Cancer Research, News — By on November 11, 2008 at 9:25 am

The most important risk factor for development of skin cancer is exposure to UV rays, mainly from sunlight. The UV radiation damages the DNA in the skin cells. The damaged cells grow and divide uncontrollably, leading to the development of a tumor. Researchers are now looking for ways to reverse the damage to the affected skin cells and lower the risk for development of skin cancer.

A few years ago, investigators found women who drank at least six cups of coffee/day had about a
30 percent lower rate of nonmelanoma skin cancer compared to non-coffee drinkers. This effect was only seen in women who drank caffeinated coffee. Decaf coffee didn’t provide any benefit.

That led scientists to believe something in caffeine was protecting the women from skin cancer, even though the caffeine was taken orally.
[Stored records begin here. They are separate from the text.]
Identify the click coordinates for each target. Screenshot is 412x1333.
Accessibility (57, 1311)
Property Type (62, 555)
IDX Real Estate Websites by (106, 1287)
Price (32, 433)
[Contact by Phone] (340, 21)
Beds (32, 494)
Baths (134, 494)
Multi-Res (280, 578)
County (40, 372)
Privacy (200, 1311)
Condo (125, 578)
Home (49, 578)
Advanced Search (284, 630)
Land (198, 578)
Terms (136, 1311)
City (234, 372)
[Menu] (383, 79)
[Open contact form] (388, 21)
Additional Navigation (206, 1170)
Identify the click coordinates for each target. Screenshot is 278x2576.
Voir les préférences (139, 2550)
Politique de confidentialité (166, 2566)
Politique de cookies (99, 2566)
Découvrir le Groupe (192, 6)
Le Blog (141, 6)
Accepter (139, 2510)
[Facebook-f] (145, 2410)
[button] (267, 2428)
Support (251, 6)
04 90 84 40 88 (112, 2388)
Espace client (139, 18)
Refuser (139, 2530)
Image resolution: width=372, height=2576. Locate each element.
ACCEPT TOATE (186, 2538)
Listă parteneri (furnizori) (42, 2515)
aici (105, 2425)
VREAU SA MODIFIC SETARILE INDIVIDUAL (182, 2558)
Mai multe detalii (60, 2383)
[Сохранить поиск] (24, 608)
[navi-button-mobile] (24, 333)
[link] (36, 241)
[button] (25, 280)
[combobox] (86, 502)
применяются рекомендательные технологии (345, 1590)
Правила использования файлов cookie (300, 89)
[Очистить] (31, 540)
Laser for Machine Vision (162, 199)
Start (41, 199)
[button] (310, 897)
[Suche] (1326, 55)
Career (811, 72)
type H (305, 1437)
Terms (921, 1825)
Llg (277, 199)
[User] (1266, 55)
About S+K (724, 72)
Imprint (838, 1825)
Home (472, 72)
In a recent study, researchers at the University of Washington in Seattle exposed a group of mice to UV radiation. Then, a one-percent caffeine solution was placed on the skin of half the mice. The other half received a solution without any caffeine. The investigators found the mice who received the
caffeine solution had fewer damaged skin cells compared to those who received the no-caffeine solution.

Dermatologist/Researcher Paul Nghiem, M.D., Ph.D., says the caffeine appears to help the body eliminate the damaged cells so they can be replaced by healthy cells.